The Town of Hillsboro Beach is situated on a small peninsula north of Pompano Beach. It extends 3.2 miles from the Hillsboro Inlet on the south to Deerfield Beach on the north and is bordered by the Atlantic Ocean on the east and the Intracoastal Waterway on the west. Its greatest width is about 900 feet. I has but one road, State Highway A1A.
The name is derived from the Earl of Hillsborough, to whom large grants of land were made by the English Crown during one of the periods of English possession of Florida that alternated with Spanish ownership. Florida came under the flag of the United States by purchase from Spain in 1819.
The Hillsboro Lighthouse, completed in 1907, marks the northern end of the Florida Reef. It contains a 5,500,000 candlepower light and is the most powerful light on the east coast of the United States. Its height is 136 feet above the water.
In 1922, Herbert L. Malcolm (later a Town Commissioner for ten years and Mayor for two terms) bought land next to the Inlet and built a school. In 1925 he turned the school into a hotel, which became the present Hillsboro Club.

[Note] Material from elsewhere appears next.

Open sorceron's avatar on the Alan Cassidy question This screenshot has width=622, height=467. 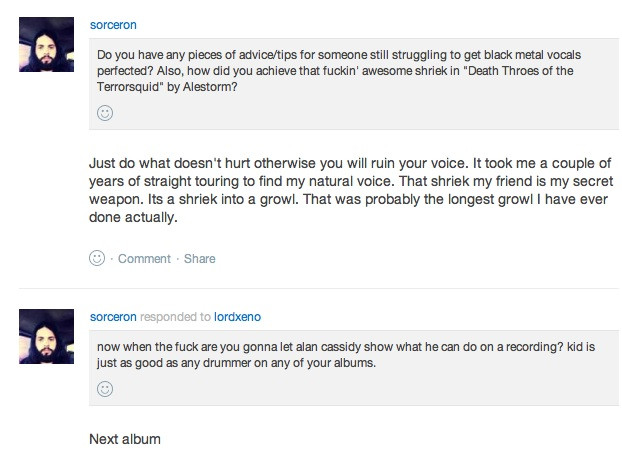(47, 335)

The Town was originally incorporated in 1939 and remained inactive until 1947 when it was incorporated by a special act of the Florida Legislature. The first meeting towards formal incorporation was arranged by Mrs. Marie McCollum and took place in February 1947, at the residence of Mrs. Ruth Markland. At a meeting held on March 4, 1947, Ernest Wooler was elected the first Mayor. At that time the Town had 17 voters, 9 private houses, 4 groups of rental cottages and apartments, and the Hillsboro Club. Highway A1A was an unpaved, sandy road. A narrow bridge, operated by hand connected the Town with Pompano Beach.
The present Town Hall was dedicated in 1955. The first Town Hall was a tiny wooden building at #957. In that time of war-induced shortages, it had telephone privileges, courtesy of Cap's Place.
The Town is governed by five elected Commissioners. The Town has a Police Department comprised of 16 men. The Town of Hillsboro Beach is serviced for fire by the Deerfield Beach Fire Department. Inland, off Sample Road and over the Biscayne Aquifer, is the Town's wellfield of twenty-two acres, with four wells, pumps and a water treatment plant. Our sewers are connected to the Broward County Sewage Treatment Plant.
In 1973 there were 747 voters in the Town, and the winter population was approximately 1,800. Today there are over 1,500 voters in the Town with a winter population of over 3,000.